Economics: For the first one, consider this economic perspective of human labour. At the start of the industrial revolution, the worlds population was about 1 billion. But as the demand for humans grew, so did the supply. Along with the decline in wars, improvement in healthcare, and life expectancy, the supply of humans soared to meet the demand. As the future demand for humans drops, in a post industrial AI dominated world, could the supply also decline? This would amount to a macro-economic solution to the loss of job. It certainly wouldn’t help the individuals who found themselves replaced by an AI agent. There is a view that AI, like all previous technologies will create more new jobs than it removes, but we must consider the scenario where this not the case, because AI gets better fast enough to not need the additional people for the new roles. Of course in all these scenarios, the picture may be bleak for some individuals in the short term. Which is why countries are trialling universal basic income.
Meaning: The second one also is easier if you consider the big picture rather than individual examples. Human beings can throw themselves into a range of worthwhile activities - art, music, exploration, discovery, science, community work, caring for each other, restoring the planet, space travel, and much more. But of course, none of those may be appealing options to the 55 year old man who has spent all his life identifying himself with his coding job. This is a bit like taking a captive animal and releasing them in the wild. The animal may not survive. But if you released every captive animal, it might see the species flourish over time.
So the big picture may make sense but there are certainly scenarios where the short term is less than rosy for some people caught in the crosshair of rampaging AI efficiency and capability.
More AI Reading
Nvidia still rules the roost, but many start ups are trying to be challengers by working a generation ahead and betting on the future. Cerebras, Groq, Matx to name a few. So are Google, Open AI, AMD and others. The attack is largely on the lines of eliminating the inefficiencies caused by the unintended fit between GPUs and AI requirements. (The Economist)
AI Prosthetics: Sarah lost her arm in a terrible accident but a robotic prosthetic arm powered by AI has allowed her the use of a right arm that allows her to make coffee or straighten her hair. The arm, made by Covvi, uses AI software that learns her movements so the more she uses it, the better it gets. (NYT)
AI Industry: in the slipstream of AI, a lot of sectors and companies are making their fortunes. The demand for AI has powered nVidia to the pinnacle, but behind the demand for chips lies the demand for materials, energy, and supply chains. This is another mini industrial revolution in play. (WSJ)
Other Reading
James Web Telescope sees black holes merging at the dawn of time. (LiveScience)
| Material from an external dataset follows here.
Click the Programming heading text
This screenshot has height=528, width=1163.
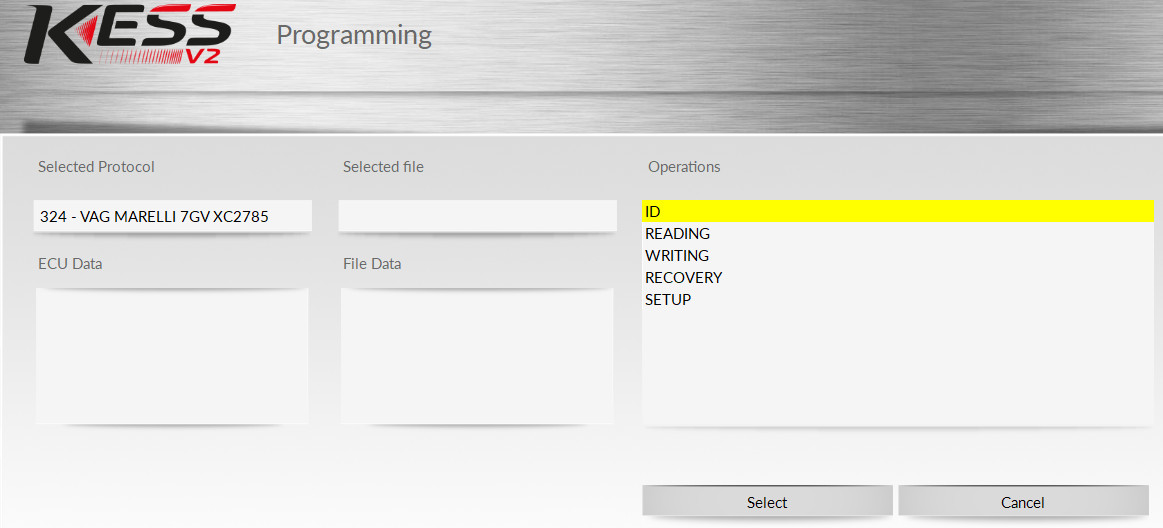tap(354, 35)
Screenless Cities: I’m not quite sure whether I agree with all the arguments here but it is definitely true that we are increasingly conditioned to see the world through screens, and reducing this kind of tunnel visioning may not be a bad thing. (Medium)
DeBeers at a crossroads. Artificial diamonds are making inroads into the market. The company’s owners want to offload the business. Diamonds might be for ever but what about De Beers? (The Economist)
Thanks for reading and see you soon!